**What needs to be done:**
Write the next part of the article on experts debating unconscious versus deliberate plagiarism, starting after its final sentence.

**Selection:**
-----
Experts look for the line between unconscious and deliberate plagiarism

Salon
In a lengthy “Salon debate” published today, several experts discuss the difference between unconscious and conscious plagiarism, why it matters, and how to tell the difference. Kelly McBride, Poynter’s senior faculty, ethics, reporting and writing:

When we focus too narrowly on the issue of plagiarism, we ignore the bigger issue of intellectual honesty. Whenever you are part of a creative process, as a writer, a visual artist or composer, the most significant signal you can send your audience is a thought trail that lets them transparently see the forces that influenced you as you made your piece.

Tim Perfect, professor of experimental psychology, University of Plymouth

How then are we to distinguish between accidental plagiarism and deliberate fraud? We can never be completely certain in an individual case, but we should recall that human memory is very good at remembering the gist of past events, while details are easily lost. This applies to both genuine recall and plagiarism. Given that unconscious plagiarism occurs when memory is fairly weak, it follows that it is more likely that the gist will be plagiarized than the exact details. Whenever the claim of plagiarism rests upon the exact form of the idea (the adjectives used, or the order of a sequence of ideas), then this should start to ring alarm bells.
-----
**Provided data:**

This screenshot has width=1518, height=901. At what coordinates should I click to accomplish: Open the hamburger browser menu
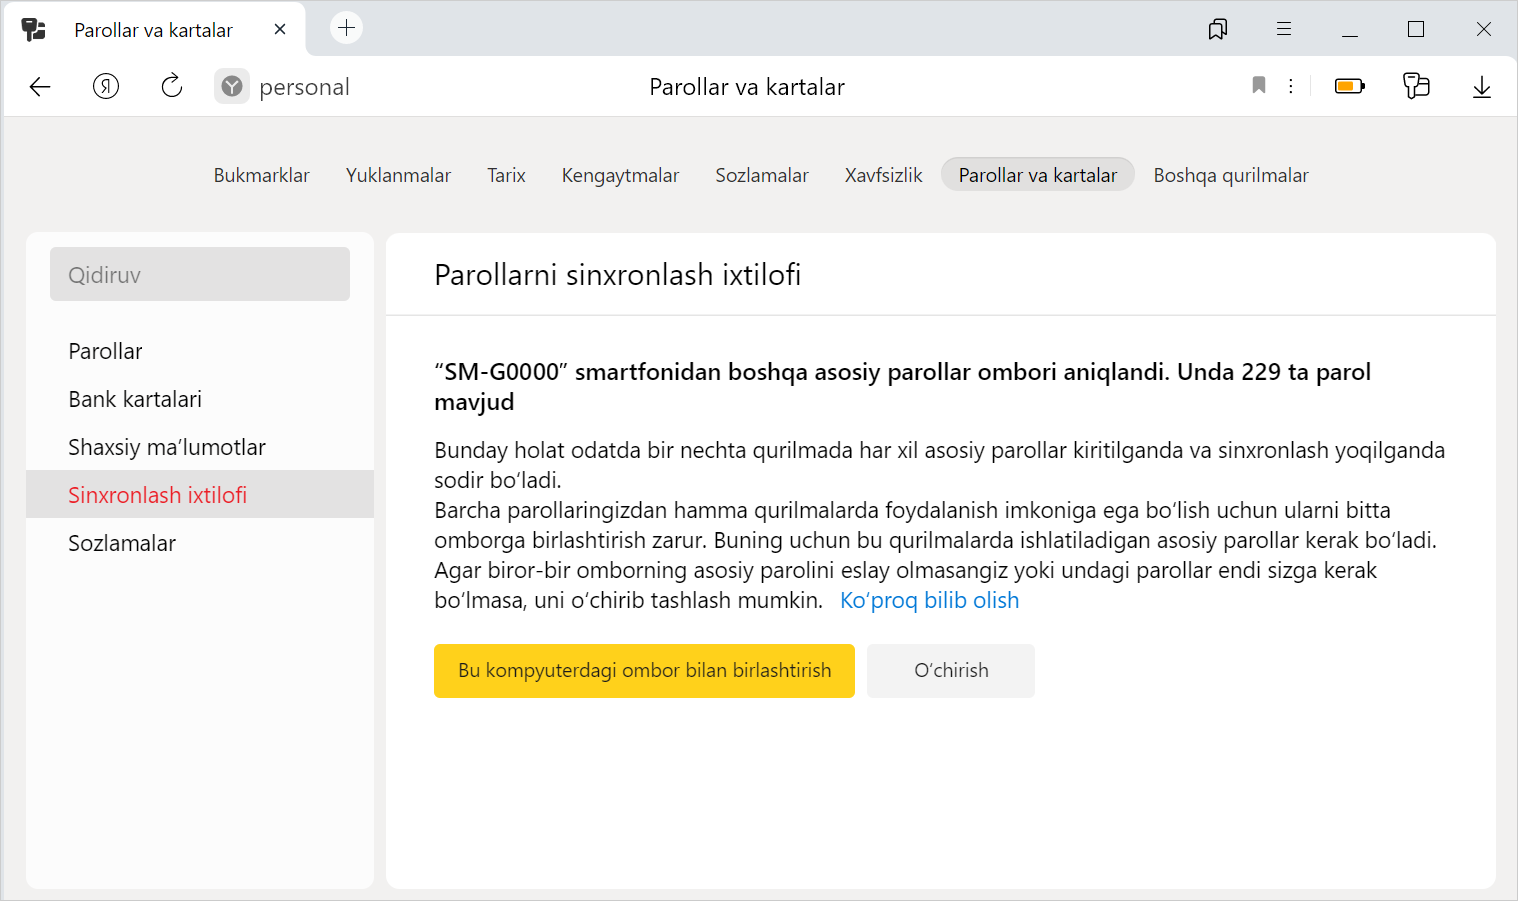click(1284, 29)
-----
**Written reply:**
Emily Bell, director of Columbia University’s Tow Center for Digital Journalism

As for the broader context of taking ideas and presenting them as new, well, that happens all the time, sometimes knowingly and sometimes accidentally. It is an area where journalism is still thrashing out standards and best practice; there is a sort of arms race of transparency going on in digital news filtering at the moment – who did what first and when. I can’t help feeling that the idea of a plagiarism algorithm is not too far away.

More opinions are in the original post. || Related: Google has trouble differentiating between original and copied work (Plagiarism Today) | Early suspicion about Johann Hari’s plagiarism is “news to me,” says Independent editor (The Drum) || Earlier: Hari blames plagiarism on ignorance, pledges to post audio of all interviews in the future (Poynter) | Columbus Dispatch, Tulaa Weekly editorial cartoonists resign after plagiarism accusations (Poynter) | Association of American Editorial Cartoonists considers professional guidelines after plagiarism cases (Poynter)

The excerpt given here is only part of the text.